▶ [What needs to be done]:
Answer the following questions using the article on the Sudbury party crash below.
1. What was a dram, according to the article?
2. If convicted under the social host law, what is the largest fine the party host could receive?
3. Of the 698 Massachusetts fatalities cited, how many involved alcohol?

-- Text under study follows --

A 19-year-old Sudbury teenager faces charges after serving a fellow teenager alcohol at a party thrown at his family’s Willis Road home. The 18-year-old guest later left the party and died in a one-vehicle Massachusetts car accident after the Mercedes-Benz SUV he was driving veered off the road and into the woods, the Boston Globe reports.
Depending on the state, Dram Shop and other laws permit a host of a private party or the owner of a bar or restaurant to be sued for negligence in over-serving liquor to a guest. Dram Shop is an old English term: Dram was a unit of measure used to serve liquor over the counter.

Law enforcement officials believe that the young man was speeding and intoxicated. He was not wearing a seat-belt and may have been on his cell phone prior to the crash. Both men are 2009 graduates of Lincoln-Sudbury Regional High School. If convicted under the social host law, the party host could be fined up to $2,000 and faces up to a year in jail.
The Center for Disease Control reports that every 45 minutes a person in the U.S. dies in an alcohol-related car accident and the cost drunk driving crashes exceeds $51 billion annually. In 2008, nearly one-third of all traffic fatalities – claiming 11,773 lives – were caused by alcohol-related car accidents. During the same time frame, more than 1.4 million drivers were charged with DUI, representing less than one percent of the 159 million incidents of self-reported alcohol-impaired driving among U.S. adults each year.
Despite a downward trend from 2008-2009 in Massachusetts fatal car accidents; there were still 698 fatalities, of which 228 – one-third – involved alcohol, the National Highway Traffic Safety Administration reports.

-- Text under study concluded --
-- Information given follows --

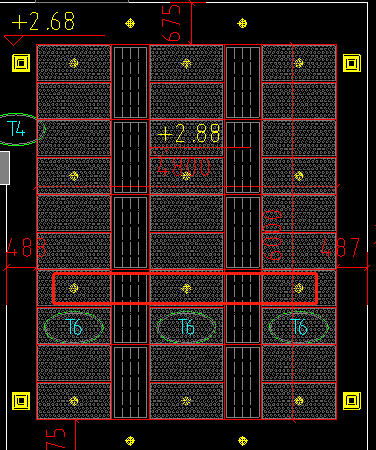Select the leftmost T6 ellipse tag

click(x=74, y=327)
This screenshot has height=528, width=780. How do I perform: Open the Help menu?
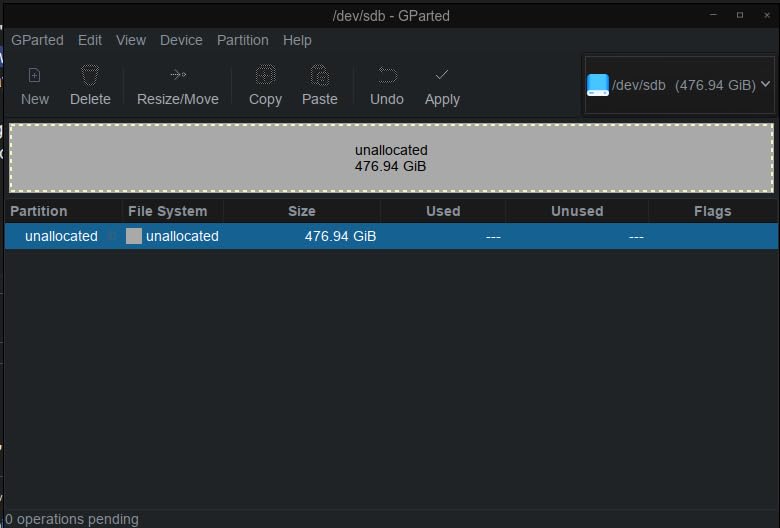pos(297,40)
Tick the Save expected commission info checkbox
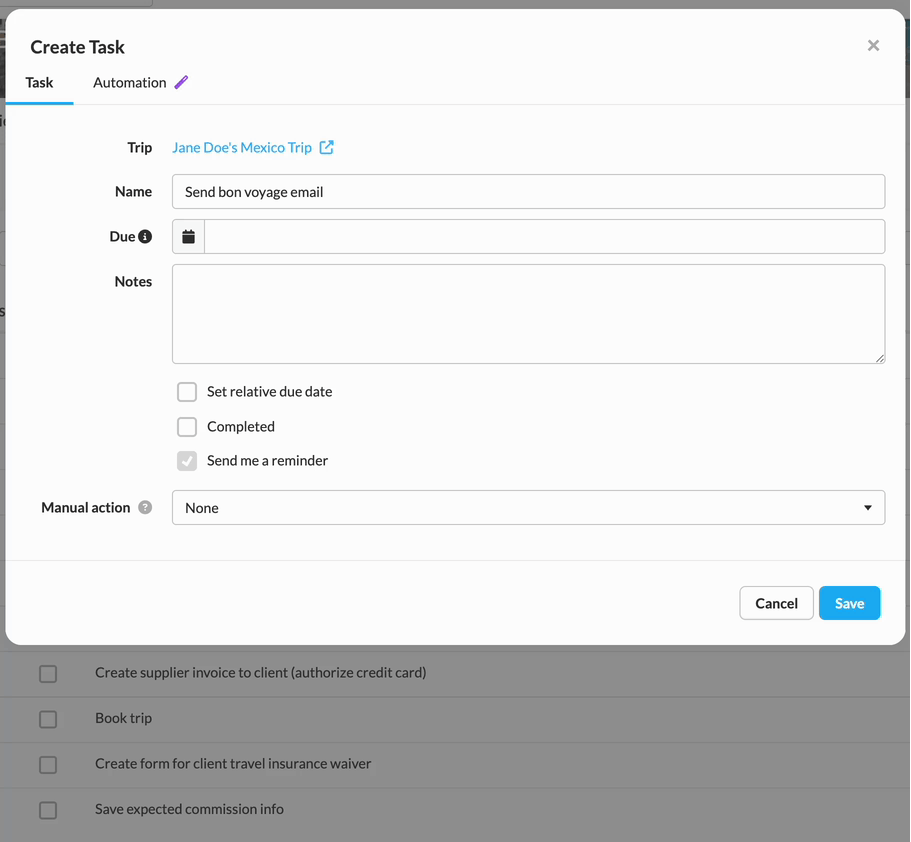Screen dimensions: 911x842 click(x=48, y=810)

-- Information given concluded --

▶ [Solved exercise]:
1. A unit of measure used to serve liquor over the counter.
2. $2,000.
3. 228.